A takeaway owner has been jailed for pouring a pot of scalding water over one of his chefs. This chef suffered horrific burns on the night and was forced to work through the pain barrier.
Justice for Scalded Chef
The takeaway owner Djamel Benrejdal, 49, was incensed when his chef, Chouaib Boussera, 30, overcooked an egg.
The violently tempered owner, who was said to be abusive and domineering, lifted the pot of boiling water from the range and threw it at his chef, Mr Boussera.
Ignoring the agonised screams of Boussera, Benrejdal sauntered out of the kitchen before returning later with yoghurt and honey, an apparent, but unsuccessful, attempt to belatedly treat his chef’s wounds.
The chef continued working until the early hours of the morning, with his injured arm immobilised in a sling. The following day Benrejdal finally took his chef to Scarborough Hospital.
Upon hearing that his chef had filed a complaint with the police Benrejdal raced back to the kitchen and tampered with the close circuit TV in an apparent attempt to conceal evidence of his crime.
Subsequently he was arrested and charged with inflicting grievous bodily harm to his chef. While the jury could not reach a verdict in relation to “GBH with intent” they did find Benrejdal guilty of an alternative count of inflicting grievous bodily harm.
According to The Scarborough News
The court heard how Benrejdal, of Scalby, exploded with fury after returning from his local mosque to pick up a large delivery order which included a Salade Nicoise. He told the chef to boil an egg for the exotic salad but went ballistic when he found the egg had cracked slightly in the boiling water. Enraged, Benrejdal’s hair-trigger temper got the better of him and he began ranting and raving at the chef and gesticulating wildly, before picking up the pan and hurling it at Mr Boussera, who was caught by the scalding water and part of the boiling egg which melted on his arm. Benrejdal, from Scarborough, claimed it was an accident and told police had dropped the pan after burning his hand on it, but this was quickly dispelled by CCTV evidence.

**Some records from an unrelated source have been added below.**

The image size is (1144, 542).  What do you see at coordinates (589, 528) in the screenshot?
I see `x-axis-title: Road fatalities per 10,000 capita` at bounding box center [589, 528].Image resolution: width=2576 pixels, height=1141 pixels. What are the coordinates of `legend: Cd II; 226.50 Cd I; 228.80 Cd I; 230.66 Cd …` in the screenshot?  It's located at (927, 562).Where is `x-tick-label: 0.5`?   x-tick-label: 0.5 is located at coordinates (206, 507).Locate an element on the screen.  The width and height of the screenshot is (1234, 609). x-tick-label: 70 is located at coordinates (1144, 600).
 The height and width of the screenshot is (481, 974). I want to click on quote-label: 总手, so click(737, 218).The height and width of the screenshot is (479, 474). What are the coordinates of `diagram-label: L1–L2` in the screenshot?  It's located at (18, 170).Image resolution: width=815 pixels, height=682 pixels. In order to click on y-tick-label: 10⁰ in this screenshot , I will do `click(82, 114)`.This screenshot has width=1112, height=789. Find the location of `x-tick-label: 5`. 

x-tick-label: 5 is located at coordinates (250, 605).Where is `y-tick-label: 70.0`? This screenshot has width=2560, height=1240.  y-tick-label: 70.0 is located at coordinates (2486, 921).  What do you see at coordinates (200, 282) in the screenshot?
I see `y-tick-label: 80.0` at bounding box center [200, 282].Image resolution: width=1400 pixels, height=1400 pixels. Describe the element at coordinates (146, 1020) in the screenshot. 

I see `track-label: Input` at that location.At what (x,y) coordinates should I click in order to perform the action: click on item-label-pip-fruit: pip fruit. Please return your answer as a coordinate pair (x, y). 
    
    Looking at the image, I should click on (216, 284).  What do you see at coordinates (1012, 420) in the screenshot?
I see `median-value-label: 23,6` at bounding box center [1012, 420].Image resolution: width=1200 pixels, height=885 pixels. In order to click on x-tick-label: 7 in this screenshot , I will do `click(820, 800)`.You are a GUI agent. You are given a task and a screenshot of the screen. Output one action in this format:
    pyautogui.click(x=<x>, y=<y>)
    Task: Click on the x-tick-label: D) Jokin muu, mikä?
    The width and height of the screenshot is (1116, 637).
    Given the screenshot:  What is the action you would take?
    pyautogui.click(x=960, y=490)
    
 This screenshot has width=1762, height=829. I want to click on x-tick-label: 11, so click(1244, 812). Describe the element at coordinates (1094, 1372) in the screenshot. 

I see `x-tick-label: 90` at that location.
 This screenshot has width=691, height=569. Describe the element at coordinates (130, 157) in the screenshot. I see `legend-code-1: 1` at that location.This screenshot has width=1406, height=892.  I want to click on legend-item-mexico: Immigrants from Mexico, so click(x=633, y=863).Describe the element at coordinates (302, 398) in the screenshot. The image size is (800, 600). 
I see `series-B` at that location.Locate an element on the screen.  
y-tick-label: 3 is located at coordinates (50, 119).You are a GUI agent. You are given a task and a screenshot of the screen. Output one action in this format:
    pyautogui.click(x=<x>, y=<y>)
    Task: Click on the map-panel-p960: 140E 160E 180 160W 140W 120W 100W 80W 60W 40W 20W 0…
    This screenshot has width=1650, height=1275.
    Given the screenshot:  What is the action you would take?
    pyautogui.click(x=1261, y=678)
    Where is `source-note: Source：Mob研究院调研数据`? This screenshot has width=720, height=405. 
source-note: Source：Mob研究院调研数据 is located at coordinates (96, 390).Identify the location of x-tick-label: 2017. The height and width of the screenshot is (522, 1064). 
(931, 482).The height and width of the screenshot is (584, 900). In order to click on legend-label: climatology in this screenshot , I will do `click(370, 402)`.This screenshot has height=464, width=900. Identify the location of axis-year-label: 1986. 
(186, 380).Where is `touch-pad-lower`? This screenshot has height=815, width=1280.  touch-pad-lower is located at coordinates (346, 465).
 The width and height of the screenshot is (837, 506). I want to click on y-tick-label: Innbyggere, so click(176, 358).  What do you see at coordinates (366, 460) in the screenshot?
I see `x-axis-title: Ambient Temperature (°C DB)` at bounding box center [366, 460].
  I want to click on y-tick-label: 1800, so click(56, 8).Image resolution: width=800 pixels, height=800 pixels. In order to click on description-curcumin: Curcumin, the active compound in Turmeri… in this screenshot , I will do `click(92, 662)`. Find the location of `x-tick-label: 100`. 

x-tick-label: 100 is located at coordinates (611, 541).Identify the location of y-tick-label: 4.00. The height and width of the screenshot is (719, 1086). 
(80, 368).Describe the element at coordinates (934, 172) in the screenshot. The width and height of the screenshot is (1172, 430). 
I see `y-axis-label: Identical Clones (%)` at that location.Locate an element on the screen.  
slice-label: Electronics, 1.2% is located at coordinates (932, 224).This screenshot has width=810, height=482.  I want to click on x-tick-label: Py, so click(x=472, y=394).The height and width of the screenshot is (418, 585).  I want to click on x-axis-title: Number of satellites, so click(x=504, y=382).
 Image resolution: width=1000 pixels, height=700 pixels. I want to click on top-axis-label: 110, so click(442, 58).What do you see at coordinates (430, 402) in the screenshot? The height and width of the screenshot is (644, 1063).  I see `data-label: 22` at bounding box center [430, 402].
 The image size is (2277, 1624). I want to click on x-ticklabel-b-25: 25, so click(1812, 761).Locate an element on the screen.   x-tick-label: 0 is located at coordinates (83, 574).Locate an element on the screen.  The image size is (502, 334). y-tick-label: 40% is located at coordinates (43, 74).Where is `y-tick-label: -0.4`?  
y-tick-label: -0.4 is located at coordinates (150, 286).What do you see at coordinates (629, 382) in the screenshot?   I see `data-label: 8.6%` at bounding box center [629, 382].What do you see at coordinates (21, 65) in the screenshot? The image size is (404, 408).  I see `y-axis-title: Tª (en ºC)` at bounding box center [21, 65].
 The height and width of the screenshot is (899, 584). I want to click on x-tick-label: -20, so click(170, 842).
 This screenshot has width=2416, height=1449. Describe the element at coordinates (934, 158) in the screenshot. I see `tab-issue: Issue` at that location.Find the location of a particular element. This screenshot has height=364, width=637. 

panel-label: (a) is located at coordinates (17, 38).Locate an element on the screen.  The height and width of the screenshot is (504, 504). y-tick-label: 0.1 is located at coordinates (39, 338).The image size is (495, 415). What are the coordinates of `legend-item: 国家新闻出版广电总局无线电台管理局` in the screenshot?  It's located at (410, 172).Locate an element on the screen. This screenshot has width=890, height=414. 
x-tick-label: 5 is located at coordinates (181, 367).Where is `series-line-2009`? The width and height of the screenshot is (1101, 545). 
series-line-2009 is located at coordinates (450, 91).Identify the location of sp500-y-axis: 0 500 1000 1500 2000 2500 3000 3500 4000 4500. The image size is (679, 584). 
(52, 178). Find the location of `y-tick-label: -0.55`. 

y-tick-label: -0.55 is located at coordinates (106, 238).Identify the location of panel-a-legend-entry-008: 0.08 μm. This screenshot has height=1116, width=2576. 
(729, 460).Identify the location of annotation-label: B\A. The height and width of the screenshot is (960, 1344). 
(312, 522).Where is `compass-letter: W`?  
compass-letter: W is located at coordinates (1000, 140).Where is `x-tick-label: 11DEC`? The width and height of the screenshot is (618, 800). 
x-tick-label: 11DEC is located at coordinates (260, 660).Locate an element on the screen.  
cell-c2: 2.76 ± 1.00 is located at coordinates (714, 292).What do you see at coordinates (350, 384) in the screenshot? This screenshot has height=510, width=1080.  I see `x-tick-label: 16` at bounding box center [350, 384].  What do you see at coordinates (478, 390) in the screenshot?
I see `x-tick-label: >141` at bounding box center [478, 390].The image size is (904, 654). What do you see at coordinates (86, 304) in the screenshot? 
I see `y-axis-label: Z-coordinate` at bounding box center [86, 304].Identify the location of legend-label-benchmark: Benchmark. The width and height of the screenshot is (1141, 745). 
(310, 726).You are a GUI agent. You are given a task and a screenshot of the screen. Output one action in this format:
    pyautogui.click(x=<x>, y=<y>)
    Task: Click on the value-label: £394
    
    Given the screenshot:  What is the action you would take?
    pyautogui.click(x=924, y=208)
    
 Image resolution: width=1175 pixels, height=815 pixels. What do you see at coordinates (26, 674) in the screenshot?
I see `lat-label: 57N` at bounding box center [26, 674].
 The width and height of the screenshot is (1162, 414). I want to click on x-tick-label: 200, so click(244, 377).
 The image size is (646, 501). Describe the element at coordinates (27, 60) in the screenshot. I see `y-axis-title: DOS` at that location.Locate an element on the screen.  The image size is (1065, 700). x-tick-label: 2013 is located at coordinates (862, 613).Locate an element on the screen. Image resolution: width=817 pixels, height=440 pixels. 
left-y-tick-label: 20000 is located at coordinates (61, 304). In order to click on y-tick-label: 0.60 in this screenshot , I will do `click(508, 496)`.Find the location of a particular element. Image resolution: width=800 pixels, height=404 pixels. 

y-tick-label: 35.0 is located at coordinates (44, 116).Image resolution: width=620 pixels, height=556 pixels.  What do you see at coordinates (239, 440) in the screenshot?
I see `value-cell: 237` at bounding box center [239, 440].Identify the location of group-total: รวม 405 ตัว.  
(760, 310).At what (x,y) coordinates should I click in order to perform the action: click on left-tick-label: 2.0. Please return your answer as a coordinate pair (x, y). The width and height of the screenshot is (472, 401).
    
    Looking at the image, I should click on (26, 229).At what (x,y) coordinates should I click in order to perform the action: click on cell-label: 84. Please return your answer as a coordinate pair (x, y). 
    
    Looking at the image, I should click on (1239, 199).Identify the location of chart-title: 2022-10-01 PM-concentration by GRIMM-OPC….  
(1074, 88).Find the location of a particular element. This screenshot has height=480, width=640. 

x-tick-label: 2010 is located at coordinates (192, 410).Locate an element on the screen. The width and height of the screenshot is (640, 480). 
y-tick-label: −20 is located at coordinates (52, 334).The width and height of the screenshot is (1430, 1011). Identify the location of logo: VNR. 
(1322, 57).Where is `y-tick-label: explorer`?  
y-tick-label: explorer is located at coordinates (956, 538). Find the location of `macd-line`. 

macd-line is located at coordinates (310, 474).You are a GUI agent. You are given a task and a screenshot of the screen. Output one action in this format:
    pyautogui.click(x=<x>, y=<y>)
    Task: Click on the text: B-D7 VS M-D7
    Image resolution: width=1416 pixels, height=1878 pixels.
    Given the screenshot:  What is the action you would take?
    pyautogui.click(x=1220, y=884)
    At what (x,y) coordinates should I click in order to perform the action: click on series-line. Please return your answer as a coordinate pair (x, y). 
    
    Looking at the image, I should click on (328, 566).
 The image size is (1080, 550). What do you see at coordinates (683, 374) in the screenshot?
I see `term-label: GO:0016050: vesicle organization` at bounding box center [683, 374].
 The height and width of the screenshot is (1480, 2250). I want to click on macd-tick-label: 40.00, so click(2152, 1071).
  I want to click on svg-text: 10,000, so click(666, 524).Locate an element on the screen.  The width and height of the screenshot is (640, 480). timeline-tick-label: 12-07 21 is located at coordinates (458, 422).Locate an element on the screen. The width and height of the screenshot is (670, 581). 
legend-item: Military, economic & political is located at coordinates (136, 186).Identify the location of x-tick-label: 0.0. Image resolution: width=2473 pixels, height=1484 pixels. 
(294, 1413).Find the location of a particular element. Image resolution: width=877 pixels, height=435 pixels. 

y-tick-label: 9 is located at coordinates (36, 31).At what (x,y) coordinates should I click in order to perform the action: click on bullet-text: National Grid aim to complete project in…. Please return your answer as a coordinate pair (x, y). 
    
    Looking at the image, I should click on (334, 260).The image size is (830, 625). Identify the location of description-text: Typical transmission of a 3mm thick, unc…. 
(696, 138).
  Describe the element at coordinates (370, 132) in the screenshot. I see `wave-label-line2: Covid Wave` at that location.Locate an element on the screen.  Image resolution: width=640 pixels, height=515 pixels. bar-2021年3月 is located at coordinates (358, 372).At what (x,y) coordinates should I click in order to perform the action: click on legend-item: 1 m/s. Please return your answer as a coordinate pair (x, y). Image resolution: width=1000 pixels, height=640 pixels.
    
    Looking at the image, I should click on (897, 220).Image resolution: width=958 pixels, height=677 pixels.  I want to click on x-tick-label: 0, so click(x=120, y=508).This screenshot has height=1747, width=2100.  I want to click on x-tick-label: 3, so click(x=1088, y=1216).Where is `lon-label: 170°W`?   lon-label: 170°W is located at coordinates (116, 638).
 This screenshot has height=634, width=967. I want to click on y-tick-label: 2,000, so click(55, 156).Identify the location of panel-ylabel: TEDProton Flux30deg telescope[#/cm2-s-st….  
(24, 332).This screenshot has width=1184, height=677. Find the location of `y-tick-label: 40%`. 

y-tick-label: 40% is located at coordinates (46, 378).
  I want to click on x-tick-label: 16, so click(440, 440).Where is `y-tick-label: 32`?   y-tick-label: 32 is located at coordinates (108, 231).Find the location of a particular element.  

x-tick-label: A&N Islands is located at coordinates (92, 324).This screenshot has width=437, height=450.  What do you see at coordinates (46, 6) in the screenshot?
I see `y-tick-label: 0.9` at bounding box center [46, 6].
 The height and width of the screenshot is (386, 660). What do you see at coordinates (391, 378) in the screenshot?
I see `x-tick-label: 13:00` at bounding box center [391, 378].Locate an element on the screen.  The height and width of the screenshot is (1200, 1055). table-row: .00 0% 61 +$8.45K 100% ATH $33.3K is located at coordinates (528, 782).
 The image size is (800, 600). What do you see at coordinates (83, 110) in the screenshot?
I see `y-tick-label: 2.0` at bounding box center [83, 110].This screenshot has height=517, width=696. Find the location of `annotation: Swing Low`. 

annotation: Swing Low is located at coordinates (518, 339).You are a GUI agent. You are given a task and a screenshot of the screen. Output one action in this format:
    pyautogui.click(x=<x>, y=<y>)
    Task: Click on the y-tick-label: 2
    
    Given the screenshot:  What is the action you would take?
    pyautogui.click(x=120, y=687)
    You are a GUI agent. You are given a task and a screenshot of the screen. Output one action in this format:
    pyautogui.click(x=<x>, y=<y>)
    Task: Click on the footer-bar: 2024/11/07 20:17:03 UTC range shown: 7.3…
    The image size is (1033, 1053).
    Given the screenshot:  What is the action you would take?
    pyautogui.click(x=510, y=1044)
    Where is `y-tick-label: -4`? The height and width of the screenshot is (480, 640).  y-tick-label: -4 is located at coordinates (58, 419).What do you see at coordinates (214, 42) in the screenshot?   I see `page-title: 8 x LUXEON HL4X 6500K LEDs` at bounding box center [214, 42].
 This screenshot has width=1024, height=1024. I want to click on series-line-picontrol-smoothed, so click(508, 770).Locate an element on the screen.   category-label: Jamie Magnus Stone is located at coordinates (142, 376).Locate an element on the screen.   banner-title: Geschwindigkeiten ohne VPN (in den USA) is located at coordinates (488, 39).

The chef said he had been hectored and bullied by his boss ever since starting work at the pizza parlour three months before the incident. The prosecution said that Benrejdal – a married father who has since stopped running the takeaway business – still refused to admit his guilt and even blamed the victim. Mr Espley said that just six weeks before the incident, Benrejdal was arrested for assaulting his wife after she came back from the shops with food items he didn’t like. He hit her in the face and pulled clumps of her hair out. He was on bail for that offence when he attacked the chef the following month. Defence barrister Stephen Grattage put the incident down to the “stresses and pressures” that Benrejdal was under because he couldn’t cope with running the restaurant business and was steeped in debt. “He had been operating the restaurant for nine months (but) he was simply out of his depth,” added Mr Grattage. “That kitchen became quite a heated place.”
Judge Andrew Stubbs QC said the seriousness of the offence, the “appalling” injuries suffered by the victim and the fact that Benrejdal still had “no understanding at all of what he did”, meant that an immediate jail term was unavoidable. Jailing Benrejdal for two years, he said the disgraced businessman had been “domineering and violent” towards Mr Boussera and deliberately used the pan of boiling water as a weapon, causing horrific burns and “awful, long-lasting” scarring to the victim’s arm.